Your objective
Note every line in the entries that contains the string "computer", and copy it.

-=-=-=-=-

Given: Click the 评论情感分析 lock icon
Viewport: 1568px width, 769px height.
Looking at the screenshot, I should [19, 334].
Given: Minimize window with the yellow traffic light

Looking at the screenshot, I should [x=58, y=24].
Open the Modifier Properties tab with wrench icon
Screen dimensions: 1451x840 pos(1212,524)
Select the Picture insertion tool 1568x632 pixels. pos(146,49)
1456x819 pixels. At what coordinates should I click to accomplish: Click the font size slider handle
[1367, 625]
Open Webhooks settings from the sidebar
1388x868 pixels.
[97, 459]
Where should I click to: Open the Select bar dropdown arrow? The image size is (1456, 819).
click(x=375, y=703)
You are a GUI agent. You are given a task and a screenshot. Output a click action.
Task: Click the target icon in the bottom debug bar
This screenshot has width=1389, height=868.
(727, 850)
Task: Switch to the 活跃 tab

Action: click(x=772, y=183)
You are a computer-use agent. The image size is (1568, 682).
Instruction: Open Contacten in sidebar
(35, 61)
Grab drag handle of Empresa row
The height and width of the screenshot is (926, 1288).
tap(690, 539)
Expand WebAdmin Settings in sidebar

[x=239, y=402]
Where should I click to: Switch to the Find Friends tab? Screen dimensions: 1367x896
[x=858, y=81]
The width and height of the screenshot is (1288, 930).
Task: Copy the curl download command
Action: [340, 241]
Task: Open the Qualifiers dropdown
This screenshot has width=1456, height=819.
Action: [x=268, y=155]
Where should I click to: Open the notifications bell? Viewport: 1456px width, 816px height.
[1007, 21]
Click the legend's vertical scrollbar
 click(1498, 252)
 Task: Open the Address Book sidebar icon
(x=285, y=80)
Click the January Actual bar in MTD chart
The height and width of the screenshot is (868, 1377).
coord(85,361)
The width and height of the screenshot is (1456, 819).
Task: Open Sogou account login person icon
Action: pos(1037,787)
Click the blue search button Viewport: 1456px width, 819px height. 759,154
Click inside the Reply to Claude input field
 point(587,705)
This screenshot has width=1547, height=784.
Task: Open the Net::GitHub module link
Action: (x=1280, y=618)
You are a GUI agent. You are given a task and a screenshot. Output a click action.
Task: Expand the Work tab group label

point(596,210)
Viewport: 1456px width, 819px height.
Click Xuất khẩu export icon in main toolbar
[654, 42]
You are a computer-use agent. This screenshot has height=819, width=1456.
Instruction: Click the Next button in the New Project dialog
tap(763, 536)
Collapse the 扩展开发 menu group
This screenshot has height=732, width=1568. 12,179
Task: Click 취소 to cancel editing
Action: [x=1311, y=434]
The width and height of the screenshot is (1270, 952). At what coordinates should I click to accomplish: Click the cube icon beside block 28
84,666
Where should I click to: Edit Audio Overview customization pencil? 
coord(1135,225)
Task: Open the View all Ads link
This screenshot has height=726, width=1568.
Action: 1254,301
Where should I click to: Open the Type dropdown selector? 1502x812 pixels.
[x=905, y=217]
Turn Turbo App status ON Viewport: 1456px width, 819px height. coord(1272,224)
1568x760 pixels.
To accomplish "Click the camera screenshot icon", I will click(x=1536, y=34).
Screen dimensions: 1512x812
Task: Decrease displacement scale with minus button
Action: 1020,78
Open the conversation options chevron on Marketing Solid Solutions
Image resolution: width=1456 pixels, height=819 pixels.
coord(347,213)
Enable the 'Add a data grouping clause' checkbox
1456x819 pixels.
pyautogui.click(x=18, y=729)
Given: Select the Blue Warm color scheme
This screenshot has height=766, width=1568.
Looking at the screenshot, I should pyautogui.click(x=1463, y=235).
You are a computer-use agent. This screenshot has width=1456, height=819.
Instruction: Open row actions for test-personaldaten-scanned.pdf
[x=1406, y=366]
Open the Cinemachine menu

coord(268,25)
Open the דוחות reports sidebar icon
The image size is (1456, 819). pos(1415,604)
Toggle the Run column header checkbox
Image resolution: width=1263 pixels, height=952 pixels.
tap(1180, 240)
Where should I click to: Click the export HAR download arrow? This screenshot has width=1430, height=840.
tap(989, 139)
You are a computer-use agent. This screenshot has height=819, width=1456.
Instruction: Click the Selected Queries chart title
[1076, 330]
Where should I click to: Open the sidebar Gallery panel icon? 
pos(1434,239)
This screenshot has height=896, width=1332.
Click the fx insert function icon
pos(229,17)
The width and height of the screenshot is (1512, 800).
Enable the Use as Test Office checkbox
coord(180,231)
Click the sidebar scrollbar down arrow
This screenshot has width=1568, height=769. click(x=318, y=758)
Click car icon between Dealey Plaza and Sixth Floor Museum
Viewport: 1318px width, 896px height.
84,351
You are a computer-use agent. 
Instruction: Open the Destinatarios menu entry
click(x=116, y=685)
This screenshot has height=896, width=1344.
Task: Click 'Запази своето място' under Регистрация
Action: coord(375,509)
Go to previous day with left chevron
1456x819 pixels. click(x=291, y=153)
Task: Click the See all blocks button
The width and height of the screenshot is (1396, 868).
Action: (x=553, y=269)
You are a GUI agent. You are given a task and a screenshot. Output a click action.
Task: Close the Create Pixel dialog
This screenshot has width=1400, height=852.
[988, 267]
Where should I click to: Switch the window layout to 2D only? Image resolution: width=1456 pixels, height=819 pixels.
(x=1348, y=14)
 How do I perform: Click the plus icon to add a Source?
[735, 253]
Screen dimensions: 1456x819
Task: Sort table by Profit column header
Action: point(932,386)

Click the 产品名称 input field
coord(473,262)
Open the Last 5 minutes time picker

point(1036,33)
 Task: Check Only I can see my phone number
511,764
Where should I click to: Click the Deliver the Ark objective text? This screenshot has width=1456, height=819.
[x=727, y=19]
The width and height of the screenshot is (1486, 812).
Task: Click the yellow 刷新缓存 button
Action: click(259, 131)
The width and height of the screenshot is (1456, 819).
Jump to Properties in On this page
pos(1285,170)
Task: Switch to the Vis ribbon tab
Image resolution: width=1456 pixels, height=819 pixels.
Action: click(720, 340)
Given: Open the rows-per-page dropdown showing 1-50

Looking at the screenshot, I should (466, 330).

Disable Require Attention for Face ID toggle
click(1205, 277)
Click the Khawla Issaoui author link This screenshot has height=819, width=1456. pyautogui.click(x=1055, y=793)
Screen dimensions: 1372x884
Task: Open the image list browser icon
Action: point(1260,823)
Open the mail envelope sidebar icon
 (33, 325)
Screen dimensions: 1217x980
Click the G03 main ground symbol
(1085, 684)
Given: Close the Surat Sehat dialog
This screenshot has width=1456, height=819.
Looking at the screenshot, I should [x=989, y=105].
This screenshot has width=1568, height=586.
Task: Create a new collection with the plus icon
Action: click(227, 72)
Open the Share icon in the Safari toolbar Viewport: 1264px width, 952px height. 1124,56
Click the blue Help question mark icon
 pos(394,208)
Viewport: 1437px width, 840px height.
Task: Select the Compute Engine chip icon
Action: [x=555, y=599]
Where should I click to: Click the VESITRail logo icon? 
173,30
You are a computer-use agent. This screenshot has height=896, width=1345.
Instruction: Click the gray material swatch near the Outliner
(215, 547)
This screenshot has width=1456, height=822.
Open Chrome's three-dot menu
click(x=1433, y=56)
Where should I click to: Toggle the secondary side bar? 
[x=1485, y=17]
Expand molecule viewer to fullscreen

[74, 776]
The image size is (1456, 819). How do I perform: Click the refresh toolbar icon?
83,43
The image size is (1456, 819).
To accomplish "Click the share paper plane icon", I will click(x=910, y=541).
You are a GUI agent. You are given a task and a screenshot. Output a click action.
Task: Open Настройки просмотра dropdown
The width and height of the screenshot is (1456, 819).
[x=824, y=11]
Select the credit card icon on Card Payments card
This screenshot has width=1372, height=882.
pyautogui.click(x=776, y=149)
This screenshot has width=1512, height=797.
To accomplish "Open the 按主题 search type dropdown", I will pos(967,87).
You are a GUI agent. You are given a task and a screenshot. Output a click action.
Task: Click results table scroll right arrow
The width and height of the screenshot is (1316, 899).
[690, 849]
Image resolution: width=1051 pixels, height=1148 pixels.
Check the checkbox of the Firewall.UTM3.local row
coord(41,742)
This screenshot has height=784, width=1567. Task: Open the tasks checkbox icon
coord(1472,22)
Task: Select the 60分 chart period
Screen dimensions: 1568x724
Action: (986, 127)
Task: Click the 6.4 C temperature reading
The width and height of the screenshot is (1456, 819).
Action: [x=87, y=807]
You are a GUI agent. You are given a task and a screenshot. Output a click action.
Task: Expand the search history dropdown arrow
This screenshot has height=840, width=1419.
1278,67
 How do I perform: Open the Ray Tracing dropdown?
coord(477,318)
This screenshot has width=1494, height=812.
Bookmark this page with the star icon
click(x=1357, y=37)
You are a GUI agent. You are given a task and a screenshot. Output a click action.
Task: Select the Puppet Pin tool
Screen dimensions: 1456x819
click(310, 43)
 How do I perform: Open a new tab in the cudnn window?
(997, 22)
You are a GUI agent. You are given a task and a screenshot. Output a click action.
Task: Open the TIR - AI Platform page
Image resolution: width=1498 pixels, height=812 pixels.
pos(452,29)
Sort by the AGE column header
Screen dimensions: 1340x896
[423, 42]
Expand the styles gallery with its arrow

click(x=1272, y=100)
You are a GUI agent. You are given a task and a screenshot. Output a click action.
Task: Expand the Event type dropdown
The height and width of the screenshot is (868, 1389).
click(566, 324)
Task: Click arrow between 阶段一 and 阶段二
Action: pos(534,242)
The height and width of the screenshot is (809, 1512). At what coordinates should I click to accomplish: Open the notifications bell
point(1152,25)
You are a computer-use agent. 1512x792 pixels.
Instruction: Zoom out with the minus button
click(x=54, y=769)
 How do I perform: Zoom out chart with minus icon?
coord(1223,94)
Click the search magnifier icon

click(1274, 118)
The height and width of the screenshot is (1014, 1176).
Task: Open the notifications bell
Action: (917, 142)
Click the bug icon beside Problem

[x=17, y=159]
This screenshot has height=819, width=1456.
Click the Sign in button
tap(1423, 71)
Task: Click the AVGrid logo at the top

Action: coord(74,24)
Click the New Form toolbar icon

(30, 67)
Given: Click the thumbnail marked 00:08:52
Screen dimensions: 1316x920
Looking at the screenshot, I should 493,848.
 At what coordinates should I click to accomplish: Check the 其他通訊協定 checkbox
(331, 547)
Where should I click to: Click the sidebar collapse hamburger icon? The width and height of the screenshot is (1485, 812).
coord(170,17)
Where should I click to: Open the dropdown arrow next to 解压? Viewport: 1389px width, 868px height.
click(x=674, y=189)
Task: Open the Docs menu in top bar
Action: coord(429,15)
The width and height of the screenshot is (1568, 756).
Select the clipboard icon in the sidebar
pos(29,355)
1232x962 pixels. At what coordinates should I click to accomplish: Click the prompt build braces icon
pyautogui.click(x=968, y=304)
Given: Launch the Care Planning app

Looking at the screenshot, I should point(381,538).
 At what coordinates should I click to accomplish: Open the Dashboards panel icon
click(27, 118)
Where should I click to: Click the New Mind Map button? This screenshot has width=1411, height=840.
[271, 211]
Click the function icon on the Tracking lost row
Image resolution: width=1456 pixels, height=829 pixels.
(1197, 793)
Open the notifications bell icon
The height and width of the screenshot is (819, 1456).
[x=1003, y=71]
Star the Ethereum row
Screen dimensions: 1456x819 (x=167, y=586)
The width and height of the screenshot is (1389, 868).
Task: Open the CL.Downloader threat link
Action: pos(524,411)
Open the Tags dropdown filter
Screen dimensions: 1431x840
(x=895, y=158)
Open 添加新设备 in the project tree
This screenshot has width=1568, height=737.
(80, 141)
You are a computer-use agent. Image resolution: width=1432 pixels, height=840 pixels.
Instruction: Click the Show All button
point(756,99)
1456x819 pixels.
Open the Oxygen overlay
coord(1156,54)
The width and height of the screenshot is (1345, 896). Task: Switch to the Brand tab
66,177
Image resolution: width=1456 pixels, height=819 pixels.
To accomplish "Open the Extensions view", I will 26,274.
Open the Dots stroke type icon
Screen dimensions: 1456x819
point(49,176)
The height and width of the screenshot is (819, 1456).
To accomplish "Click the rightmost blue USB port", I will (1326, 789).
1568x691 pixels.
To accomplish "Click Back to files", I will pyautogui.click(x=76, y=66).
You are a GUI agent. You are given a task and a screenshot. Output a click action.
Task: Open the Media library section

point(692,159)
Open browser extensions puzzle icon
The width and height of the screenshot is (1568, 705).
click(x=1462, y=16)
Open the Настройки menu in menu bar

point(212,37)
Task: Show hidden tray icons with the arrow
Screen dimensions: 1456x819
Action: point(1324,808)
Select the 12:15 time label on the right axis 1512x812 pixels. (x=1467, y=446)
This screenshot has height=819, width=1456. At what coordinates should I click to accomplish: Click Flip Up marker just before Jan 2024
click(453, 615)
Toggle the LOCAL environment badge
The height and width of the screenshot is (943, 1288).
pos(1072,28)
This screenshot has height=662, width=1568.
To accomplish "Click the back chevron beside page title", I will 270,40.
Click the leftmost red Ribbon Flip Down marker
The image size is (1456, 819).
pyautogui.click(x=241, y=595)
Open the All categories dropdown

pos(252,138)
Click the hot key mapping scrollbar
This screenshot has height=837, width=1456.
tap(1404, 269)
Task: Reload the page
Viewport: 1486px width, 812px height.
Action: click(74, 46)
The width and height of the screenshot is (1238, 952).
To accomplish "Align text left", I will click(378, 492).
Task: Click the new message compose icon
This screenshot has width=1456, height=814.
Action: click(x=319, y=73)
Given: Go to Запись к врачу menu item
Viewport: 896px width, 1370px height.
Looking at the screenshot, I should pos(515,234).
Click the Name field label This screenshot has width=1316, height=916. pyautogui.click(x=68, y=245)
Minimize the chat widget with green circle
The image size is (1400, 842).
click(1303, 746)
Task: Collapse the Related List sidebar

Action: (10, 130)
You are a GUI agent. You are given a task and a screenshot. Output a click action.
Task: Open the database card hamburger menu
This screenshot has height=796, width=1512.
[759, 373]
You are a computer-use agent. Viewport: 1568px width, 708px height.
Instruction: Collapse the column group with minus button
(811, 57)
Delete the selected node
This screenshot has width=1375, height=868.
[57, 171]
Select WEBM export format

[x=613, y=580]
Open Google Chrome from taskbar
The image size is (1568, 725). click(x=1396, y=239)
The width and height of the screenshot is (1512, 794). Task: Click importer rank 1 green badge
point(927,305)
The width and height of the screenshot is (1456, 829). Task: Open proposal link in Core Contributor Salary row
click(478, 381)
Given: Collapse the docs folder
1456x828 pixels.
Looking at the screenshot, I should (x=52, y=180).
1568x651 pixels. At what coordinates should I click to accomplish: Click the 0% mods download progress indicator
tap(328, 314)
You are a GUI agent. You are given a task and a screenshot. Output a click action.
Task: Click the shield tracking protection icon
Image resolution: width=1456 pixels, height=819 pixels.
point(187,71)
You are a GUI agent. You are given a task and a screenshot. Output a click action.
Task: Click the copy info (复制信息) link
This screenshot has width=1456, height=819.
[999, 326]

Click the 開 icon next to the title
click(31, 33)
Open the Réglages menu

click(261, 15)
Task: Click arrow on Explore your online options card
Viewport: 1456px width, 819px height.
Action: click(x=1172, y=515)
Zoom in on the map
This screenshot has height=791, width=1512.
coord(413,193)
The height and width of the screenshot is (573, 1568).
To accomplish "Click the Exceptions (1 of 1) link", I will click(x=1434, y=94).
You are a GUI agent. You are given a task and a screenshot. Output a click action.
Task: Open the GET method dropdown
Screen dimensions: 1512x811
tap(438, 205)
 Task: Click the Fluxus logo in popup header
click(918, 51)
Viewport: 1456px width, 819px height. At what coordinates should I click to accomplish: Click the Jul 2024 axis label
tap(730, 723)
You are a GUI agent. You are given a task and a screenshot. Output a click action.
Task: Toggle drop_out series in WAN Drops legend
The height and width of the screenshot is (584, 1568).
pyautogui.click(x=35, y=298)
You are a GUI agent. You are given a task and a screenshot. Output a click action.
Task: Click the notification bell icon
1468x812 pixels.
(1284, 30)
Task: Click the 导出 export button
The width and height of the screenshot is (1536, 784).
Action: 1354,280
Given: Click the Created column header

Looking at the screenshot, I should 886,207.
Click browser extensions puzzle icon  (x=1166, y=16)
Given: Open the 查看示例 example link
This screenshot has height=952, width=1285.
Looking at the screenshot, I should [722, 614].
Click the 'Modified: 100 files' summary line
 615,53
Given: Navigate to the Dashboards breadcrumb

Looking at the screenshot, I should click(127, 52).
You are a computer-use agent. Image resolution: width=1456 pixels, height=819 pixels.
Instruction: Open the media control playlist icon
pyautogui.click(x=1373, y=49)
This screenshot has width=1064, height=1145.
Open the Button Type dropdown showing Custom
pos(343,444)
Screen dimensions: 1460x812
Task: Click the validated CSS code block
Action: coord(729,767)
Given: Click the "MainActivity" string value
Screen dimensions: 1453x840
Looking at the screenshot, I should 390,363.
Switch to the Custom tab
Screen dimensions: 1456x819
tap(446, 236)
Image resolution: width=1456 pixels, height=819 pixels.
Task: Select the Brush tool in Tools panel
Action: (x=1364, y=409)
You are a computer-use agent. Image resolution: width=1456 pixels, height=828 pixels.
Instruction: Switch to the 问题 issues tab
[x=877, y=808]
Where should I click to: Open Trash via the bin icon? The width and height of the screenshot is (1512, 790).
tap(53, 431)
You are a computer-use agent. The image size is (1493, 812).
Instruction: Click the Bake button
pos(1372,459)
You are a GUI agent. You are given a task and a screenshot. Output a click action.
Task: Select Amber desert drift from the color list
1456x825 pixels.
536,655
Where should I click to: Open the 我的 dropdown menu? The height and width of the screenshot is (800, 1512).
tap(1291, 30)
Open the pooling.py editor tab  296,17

-=-=-=-=-

Response to this task
You are a computer-use agent. The image size is (1568, 682).
You are a computer-use agent. This screenshot has height=819, width=1456.
You are a computer-use agent. This screenshot has width=1456, height=819.
You are a computer-use agent. This screenshot has height=819, width=1456.
You are a computer-use agent. 
You are a computer-use agent. This screenshot has height=896, width=1345.
You are a computer-use agent. 1512x792 pixels.
You are a computer-use agent. Image resolution: width=1432 pixels, height=840 pixels.
You are a computer-use agent. Viewport: 1568px width, 708px height.
You are a computer-use agent. Image resolution: width=1456 pixels, height=819 pixels.
You are a computer-use agent. Image resolution: width=1456 pixels, height=828 pixels.
You are a computer-use agent. The image size is (1493, 812).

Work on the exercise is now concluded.